Data items
--------------------------------------------------
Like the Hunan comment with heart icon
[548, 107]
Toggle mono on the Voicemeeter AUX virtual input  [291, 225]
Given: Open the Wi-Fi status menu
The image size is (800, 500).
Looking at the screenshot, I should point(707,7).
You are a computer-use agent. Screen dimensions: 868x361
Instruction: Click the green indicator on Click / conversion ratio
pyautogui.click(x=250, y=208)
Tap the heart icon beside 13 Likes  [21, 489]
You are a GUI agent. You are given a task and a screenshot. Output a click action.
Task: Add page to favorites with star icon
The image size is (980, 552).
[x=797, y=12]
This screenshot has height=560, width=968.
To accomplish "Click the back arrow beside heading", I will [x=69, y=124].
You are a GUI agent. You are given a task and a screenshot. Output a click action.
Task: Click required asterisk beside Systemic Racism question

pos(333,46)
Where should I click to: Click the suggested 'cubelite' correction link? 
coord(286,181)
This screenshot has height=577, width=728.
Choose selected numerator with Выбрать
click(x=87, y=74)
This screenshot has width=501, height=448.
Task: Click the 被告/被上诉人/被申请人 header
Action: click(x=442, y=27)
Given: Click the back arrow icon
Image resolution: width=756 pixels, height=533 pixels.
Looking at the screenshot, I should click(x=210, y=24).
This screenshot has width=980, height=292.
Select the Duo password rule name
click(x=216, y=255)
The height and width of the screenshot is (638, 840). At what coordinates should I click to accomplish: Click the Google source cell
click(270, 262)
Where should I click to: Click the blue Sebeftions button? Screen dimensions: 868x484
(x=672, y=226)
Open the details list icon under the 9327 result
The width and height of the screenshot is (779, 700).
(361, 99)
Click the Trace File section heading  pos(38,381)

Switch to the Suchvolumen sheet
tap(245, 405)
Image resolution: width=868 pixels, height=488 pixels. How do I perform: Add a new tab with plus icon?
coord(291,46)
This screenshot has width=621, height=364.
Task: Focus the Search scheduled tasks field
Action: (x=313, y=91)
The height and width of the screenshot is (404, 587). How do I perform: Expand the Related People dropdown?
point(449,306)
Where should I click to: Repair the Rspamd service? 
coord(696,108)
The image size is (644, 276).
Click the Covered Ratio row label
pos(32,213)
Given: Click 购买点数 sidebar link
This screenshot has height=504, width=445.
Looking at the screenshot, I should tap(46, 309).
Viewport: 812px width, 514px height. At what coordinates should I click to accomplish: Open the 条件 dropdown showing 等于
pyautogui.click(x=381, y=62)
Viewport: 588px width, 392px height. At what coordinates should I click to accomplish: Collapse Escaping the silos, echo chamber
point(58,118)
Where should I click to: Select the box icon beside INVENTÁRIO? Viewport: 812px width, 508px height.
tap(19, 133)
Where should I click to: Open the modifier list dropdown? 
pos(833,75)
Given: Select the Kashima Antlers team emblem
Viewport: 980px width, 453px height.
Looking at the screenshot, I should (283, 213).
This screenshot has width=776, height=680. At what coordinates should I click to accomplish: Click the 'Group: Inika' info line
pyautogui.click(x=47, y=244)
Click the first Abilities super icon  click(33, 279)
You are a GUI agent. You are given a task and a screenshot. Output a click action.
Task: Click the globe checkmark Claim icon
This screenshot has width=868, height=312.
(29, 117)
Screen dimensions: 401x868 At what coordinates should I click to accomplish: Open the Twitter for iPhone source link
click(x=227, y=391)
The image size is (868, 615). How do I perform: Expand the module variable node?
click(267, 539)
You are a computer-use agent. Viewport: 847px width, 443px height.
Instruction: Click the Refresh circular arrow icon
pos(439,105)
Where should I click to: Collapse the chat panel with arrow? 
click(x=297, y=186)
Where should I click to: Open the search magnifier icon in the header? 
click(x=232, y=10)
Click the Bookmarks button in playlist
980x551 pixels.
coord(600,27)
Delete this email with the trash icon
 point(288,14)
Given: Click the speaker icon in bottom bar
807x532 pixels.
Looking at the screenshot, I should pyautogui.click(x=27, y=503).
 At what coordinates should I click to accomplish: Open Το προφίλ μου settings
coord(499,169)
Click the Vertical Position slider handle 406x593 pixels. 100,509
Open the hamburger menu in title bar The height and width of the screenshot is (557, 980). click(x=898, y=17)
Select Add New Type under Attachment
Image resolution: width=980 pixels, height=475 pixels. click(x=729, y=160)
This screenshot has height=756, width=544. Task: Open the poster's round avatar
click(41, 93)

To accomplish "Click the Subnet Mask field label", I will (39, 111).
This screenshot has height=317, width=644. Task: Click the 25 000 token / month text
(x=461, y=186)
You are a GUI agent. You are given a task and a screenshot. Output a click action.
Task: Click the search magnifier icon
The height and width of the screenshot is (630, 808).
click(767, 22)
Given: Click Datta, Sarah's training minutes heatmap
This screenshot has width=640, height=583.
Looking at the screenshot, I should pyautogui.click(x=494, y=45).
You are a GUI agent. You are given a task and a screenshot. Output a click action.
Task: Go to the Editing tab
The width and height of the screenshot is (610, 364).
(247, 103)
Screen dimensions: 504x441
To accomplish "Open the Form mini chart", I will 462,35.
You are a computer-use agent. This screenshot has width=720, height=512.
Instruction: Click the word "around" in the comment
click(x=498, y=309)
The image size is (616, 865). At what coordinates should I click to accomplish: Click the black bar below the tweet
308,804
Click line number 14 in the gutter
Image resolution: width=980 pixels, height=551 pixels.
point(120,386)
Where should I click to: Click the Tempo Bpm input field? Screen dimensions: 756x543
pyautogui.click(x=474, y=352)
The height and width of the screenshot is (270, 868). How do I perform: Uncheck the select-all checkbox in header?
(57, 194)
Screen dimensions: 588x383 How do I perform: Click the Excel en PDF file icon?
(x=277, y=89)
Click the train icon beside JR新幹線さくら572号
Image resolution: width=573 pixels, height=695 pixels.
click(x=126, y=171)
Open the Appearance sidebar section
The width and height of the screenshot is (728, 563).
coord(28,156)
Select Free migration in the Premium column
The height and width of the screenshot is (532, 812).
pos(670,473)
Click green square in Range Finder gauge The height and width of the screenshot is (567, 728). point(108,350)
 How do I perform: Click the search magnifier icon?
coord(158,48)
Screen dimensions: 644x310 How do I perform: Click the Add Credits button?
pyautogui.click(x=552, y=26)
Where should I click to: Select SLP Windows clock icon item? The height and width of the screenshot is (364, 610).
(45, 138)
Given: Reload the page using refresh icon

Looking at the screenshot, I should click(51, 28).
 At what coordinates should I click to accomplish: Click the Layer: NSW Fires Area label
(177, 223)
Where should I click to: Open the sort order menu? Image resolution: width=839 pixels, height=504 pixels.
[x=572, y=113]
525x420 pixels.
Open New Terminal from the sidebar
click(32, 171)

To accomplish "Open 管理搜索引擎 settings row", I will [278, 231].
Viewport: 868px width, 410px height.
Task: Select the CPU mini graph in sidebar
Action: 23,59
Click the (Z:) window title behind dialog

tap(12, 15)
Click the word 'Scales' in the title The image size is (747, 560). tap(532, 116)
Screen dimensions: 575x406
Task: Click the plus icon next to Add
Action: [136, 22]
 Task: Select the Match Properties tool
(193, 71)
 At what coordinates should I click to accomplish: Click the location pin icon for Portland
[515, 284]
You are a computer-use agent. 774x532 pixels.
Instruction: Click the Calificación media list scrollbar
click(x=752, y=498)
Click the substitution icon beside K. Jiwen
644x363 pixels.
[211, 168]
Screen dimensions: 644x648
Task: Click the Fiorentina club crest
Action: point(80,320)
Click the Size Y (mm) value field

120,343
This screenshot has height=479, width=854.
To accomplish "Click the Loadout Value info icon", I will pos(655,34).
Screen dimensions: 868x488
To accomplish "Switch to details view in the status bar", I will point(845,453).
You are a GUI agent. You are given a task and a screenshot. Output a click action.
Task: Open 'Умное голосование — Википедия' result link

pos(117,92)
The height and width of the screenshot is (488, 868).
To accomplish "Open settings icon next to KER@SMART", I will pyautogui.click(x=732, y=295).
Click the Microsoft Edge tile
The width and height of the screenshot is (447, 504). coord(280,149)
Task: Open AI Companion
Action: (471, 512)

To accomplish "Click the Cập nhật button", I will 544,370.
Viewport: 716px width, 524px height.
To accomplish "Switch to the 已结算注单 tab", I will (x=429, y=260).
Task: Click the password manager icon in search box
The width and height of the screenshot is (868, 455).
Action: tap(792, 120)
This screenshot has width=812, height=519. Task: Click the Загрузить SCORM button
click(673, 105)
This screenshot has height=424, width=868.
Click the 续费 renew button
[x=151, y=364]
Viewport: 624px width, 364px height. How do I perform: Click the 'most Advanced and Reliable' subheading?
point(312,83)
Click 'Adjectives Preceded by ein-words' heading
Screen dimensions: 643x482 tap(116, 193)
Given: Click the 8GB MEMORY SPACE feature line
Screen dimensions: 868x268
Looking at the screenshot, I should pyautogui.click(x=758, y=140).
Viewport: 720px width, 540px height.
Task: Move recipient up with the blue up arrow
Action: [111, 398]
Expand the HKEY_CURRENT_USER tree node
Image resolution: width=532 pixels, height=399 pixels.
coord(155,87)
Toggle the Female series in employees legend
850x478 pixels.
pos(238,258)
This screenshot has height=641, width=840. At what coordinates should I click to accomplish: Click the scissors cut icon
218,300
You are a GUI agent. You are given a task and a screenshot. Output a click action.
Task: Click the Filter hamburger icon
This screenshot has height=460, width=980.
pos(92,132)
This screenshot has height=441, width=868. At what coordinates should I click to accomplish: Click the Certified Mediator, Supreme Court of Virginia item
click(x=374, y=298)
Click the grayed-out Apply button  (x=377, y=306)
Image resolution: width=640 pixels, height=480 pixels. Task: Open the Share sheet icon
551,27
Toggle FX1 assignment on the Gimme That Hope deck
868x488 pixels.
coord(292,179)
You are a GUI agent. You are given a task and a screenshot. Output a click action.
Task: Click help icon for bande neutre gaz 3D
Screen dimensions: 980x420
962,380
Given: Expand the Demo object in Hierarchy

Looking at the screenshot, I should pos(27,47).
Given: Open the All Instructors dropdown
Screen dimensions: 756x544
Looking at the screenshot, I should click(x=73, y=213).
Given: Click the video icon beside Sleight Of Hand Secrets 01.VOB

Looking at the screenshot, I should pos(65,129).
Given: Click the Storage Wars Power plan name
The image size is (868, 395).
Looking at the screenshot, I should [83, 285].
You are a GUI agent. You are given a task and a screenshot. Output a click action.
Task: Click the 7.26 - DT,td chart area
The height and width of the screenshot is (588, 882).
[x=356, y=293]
--------------------------------------------------
* [WORK TO COMPLETE]: Search the entries for the word "status" and pick out every line that holds it.

* [RESPONSE AREA]:
Given: Open the Wi-Fi status menu
To accomplish "Switch to details view in the status bar", I will point(845,453).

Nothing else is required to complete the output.